To help cope with a growing number of Chinese tourists and workers, the Serbian police have called in reinforcements from China.

Two Serbian and two Chinese police officers patrol tourist landmarks in Belgrade - the pedestrian street, Knez Mihajlova, and Kalemegdan fortress - as well as the Nikola Tesla airport and a Chinese shopping mall on the outskirts of the city.

China includes Serbia and other Balkan countries in its 'One Belt, One Road' project to open up trade links for Chinese companies. It has extended loans worth billions of dollars to build railways, roads and power plants, mainly using Chinese workers.

Thousands of Chinese tourists are also visiting Belgrade and other Serbian cities.

"We have set up a hot line for Chinese people," said police officer Jin Yao, who is from Beijing and who joined his Serbian colleagues on patrols last week.
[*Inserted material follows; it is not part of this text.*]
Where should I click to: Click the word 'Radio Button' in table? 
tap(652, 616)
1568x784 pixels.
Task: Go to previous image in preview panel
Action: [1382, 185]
Zoran Jovanovic, a Serbian policeman, said the Chinese officers had no power to make arrests.

"Their task is to be a link between us and tourists," he said.
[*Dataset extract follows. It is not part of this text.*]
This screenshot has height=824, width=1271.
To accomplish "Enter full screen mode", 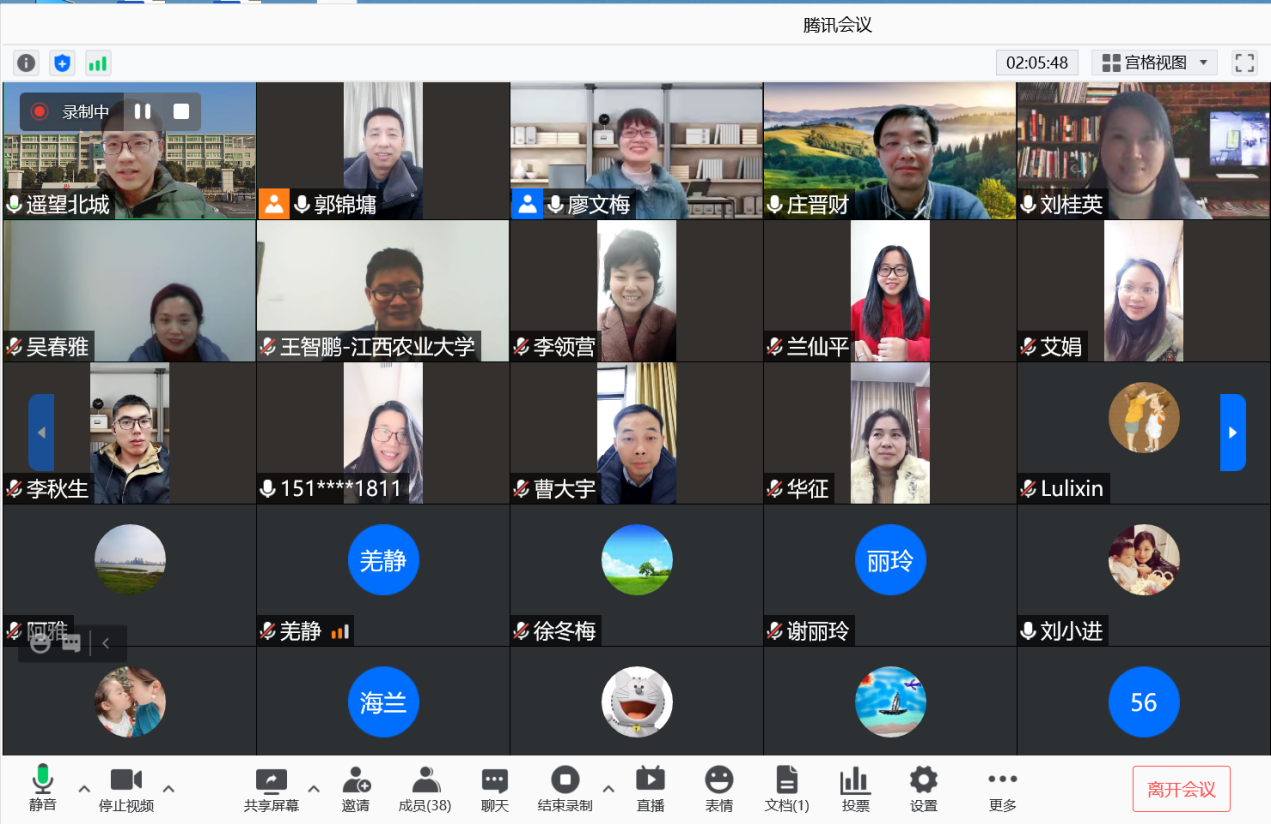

The initiative follows a memorandum of understanding between the Chinese and Serbian interior ministers signed in May that also allows for joint exercises of special police units and cooperation in fighting cyber crime.

Chinese tourists visiting Belgrade on a sunny afternoon were surprised to see police from their homeland and wanted to take 'selfie' photos with them.

Serbia and the Chinese electronics company Huawei have begun a project called Safe City, which envisions mounting hundreds of surveillance cameras in Belgrade and the development of facial-recognition software.

It is not the first time that Serbia has enlisted the help of foreign police forces. Several European Union nations including the Czech Republic, Slovakia, Hungary and Austria have been rotating groups of police officers since 2014 to Serbia’s borders to help stem the flow of illegal migrants.

Serbian policemen are also deployed on the border between North Macedonia and Greece and in neighbouring Montenegro during the summer holiday season. Turkish police are also helping out at Serbian boundary crossings.